I'm not sure about the long term "right" answer. I can see an argument that we want to encourage wheels where possible.. but I also think that there are some projects that simply cannot be shipped as wheels, and maybe will never be able to be shipped as wheels. We need to figure out if going wheel only by default will end up being worth it, or if we will push too many projects out of viability.

For the second one, I think having the default by to filter out sdists, for any project version that has any wheels uploaded, solves the main driver to this proposal, without breaking projects that are not shipping wheels (or used to ship wheels, but found out that was problematic). That could be useful as a stepping stone for getting to a wheel only default (for instance, we could provide warning when installing from sdist then), or it could be a reasonable end state that solves the surprising accidental sdist install, without dropping support for sdist only projects by default.

dstufft avatar Nov 17 '20 16:11 dstufft

I think we could do a lot better if we could somehow identify which projects are "hard" to build from source. I feel like blocking sdists that build into universal wheels is going a bit far. In the most general sense, that's basically impossible, but maybe we could add metadata somewhere (in the simple index?) to mark "pure Python" projects?

I agree it's not clear what the best long term answer is. We're seeing a lot more people using Python nowadays who honestly don't want to, or know how to, deal with building stuff from source. For those people, pip downloading a sdist that needs a compiler to build is almost certainly just a source of problems. But they are also precisely the sorts of user who won't know enough to add --prefer-binary. However, optimising for such users is going to impact a big chunk of our "traditional" user base negatively.

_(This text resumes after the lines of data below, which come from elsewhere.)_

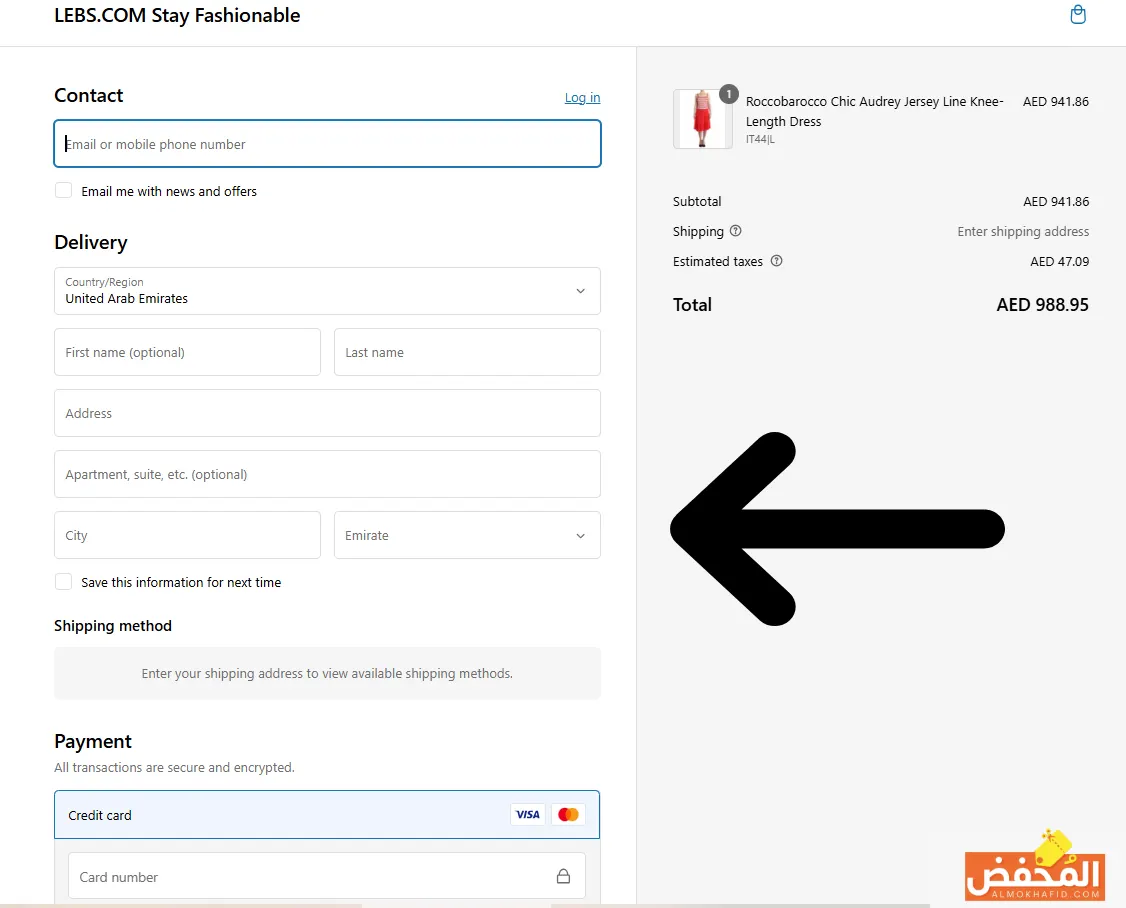Image resolution: width=1126 pixels, height=908 pixels.
Task: Click the Log in link
Action: (582, 97)
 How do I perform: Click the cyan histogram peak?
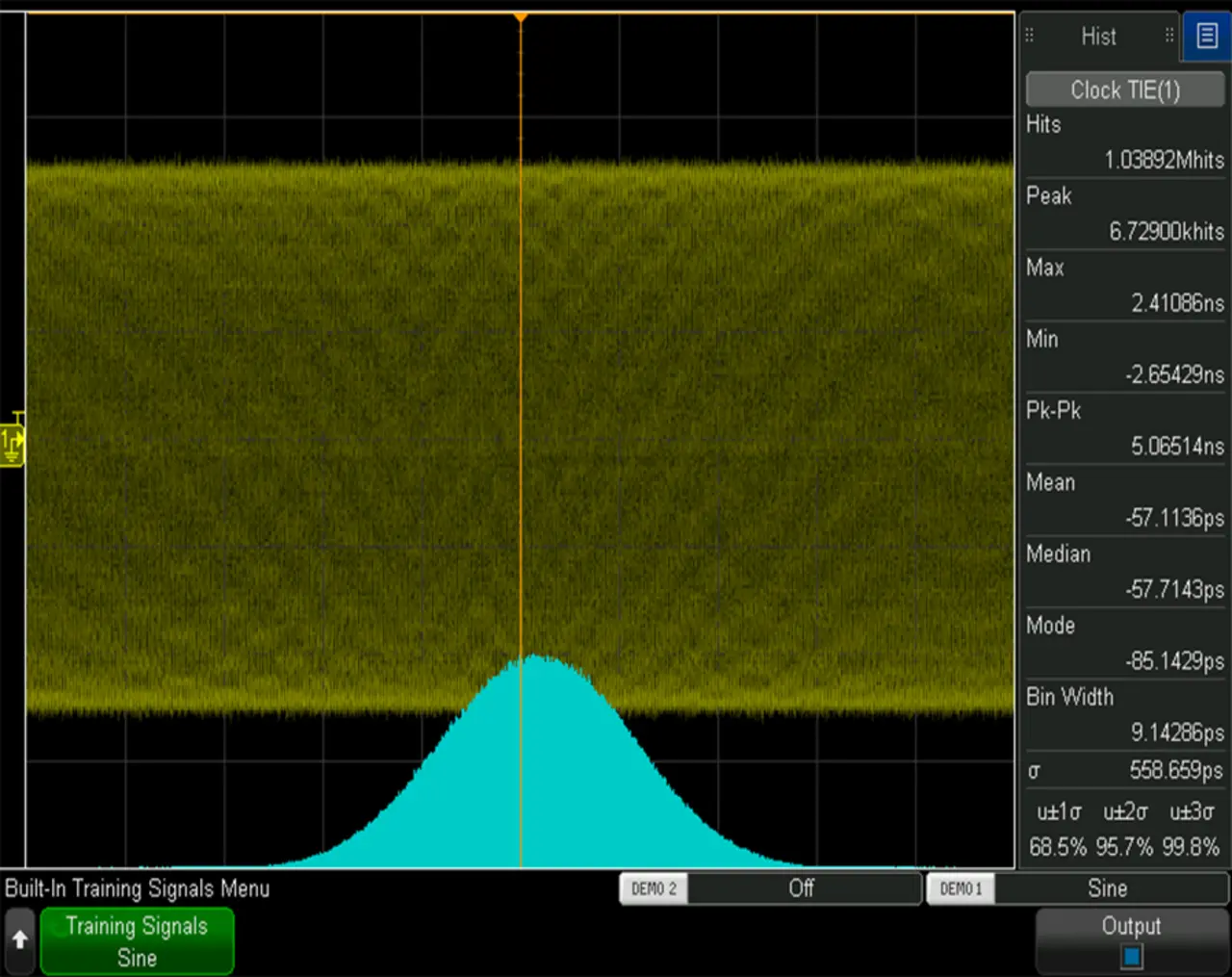coord(535,660)
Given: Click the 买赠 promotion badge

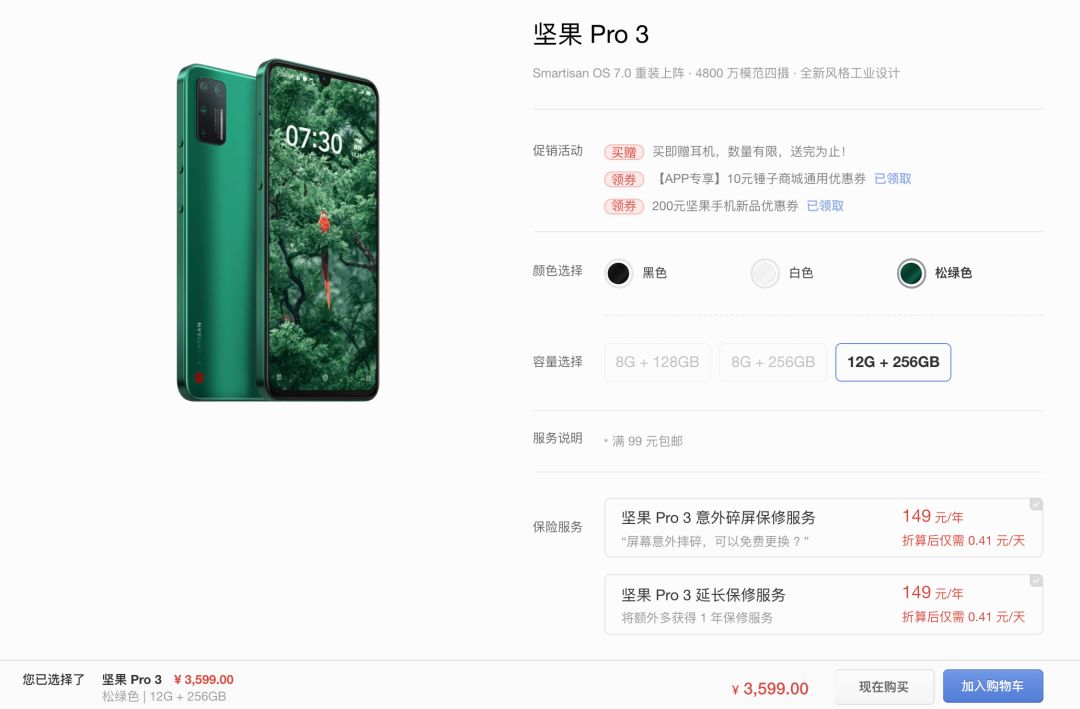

pfmoore avatar Nov 17 '20 16:11 pfmoore

I wonder if we can leverage PyPI in some way to encourage wheels, or to at least surface better information to highlight which projects don't ship wheels? This might be a better question for discourse? I dunno.

dstufft avatar Nov 17 '20 17:11 dstufft

I've got a big chunk of downloaded data from PyPI that I am querying to get a better feel for this sort of stuff. The biggest problem is the vast amount of (to be polite) "limited value projects" on there - without some form of insight, it's hard to know for sure whether it's OK to ignore a project called "0html" or "django-3-jet-zupit" - especially when it comes up in the same query as "090807040506030201testpip"...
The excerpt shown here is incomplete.